EXERCÍCIOS
1: Traduza para inglês esta frase da secção do documento: "No entanto, este modelo é encarado com desconfiança por vários setores."
2: Indique todos os membros que, segundo a secção do documento, irão compor cada conselho de administração das ULS.

As ULS vão reforçar a aposta na promoção da saúde e na prevenção da doença”, lê-se no site do Governo. Um dos exemplos dado pelo diretor executivo do SNS, Fernando Araújo, na altura da apresentação desta nova organização da Saúde, é a criação de um circuito para doentes crónicos, como seja o de um doente diabético. Será estabelecido uma espécie dentro da unidade de Saúde otimizando desta forma o acesso, o processo e o encaminhamento do utente às consultas, aos exames clínicos e à medicação. Evitando ao mesmo tempo as redundâncias e as repetições de procedimentos. Cada conselho de administração será composto pelo presidente da ULS, dois diretores clínicos, um enfermeiro-diretor, um vogal proposto pelo Ministério das Finanças e um vogal proposto pela comunidade pela área metropolitana.

Um modelo duvidoso 

No entanto, este modelo é encarado com desconfiança por vários setores. A primeira crítica prende-se com um estudo feito pela Entidade Reguladora da Saúde (ERS) em 2015, o qual conclui que não se prova o aumento da eficiência das oito ULS que já existem. Não se registou qualquer redução das hospitalizações desnecessárias e que os tempos máximos de resposta garantida não foram cumpridos. Também “o número de cirurgias em ambulatório em percentagem do total de cirurgias foi mais baixo nos hospitais pertencentes às ULS versus hospitais não ULS; em quase todos os hospitais das ULS não existiram ganhos ao nível da coordenação entre Cuidados de Saúde Primários e Hospital, nomeadamente com redução de hospitalizações desnecessárias; os hospitais das ULS têm menos recursos do que os hospitais não integrados; os atrasos para atendimentos agendados são maiores nas ULS”. Ou seja, a garantia de melhorias não se baseia em evidências. 

O bastonário da Ordem dos Médicos (OM) afirmou mesmo à Lusa, em abril deste ano, que “a criação das novas ULS não é, necessariamente, uma boa notícia”, uma vez que não tem dado provas da sua eficiência. O bastonário referiu na altura que verifica-se “fraca integração dos cuidados de saúde primários” e o papel da Medicina Geral e Familiar é desvalorizado. Carlos Cortes propôs que os conselhos de administração das ULS passassem a integrar um médico da Medicina Geral e Familiar, bem como um médico de Saúde Pública. O que não se veio a verificar.

DADOS FORNECIDOS
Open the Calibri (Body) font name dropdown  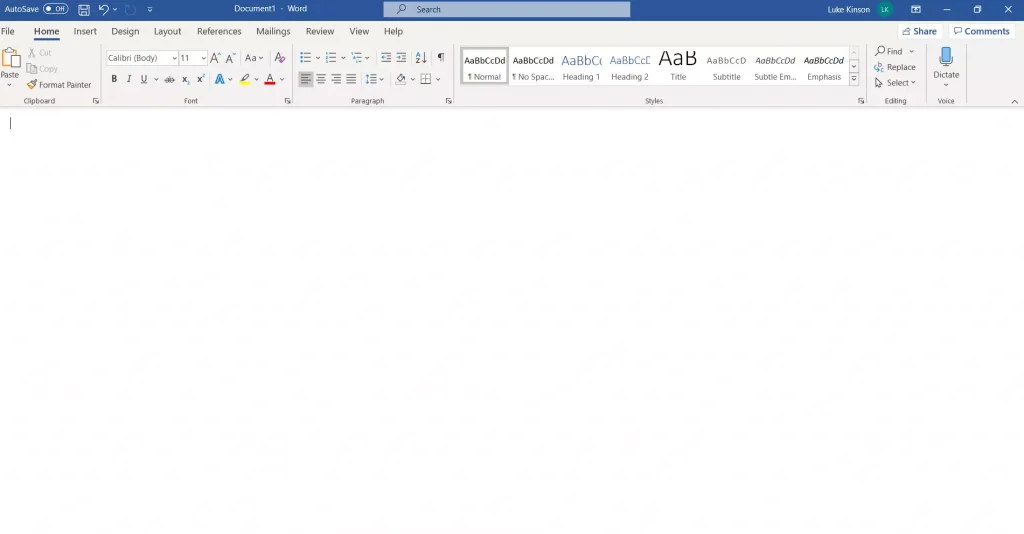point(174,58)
...
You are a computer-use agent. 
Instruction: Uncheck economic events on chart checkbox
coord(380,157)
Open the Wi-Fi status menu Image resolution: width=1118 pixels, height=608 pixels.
---
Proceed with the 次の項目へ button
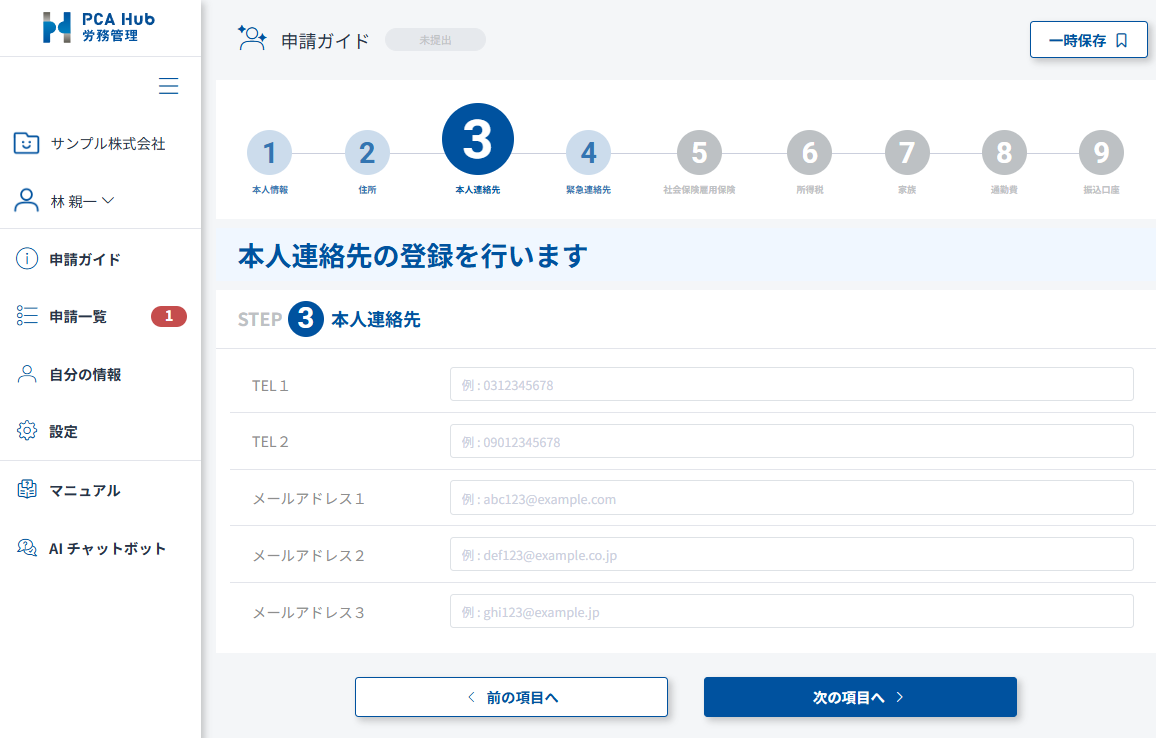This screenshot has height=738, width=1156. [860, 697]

RESULTADOS ESPERADOS
1: However, this model is viewed with distrust by several sectors.

2:
- O presidente da ULS
- Dois diretores clínicos
- Um enfermeiro-diretor
- Um vogal proposto pelo Ministério das Finanças
- Um vogal proposto pela comunidade pela área metropolitana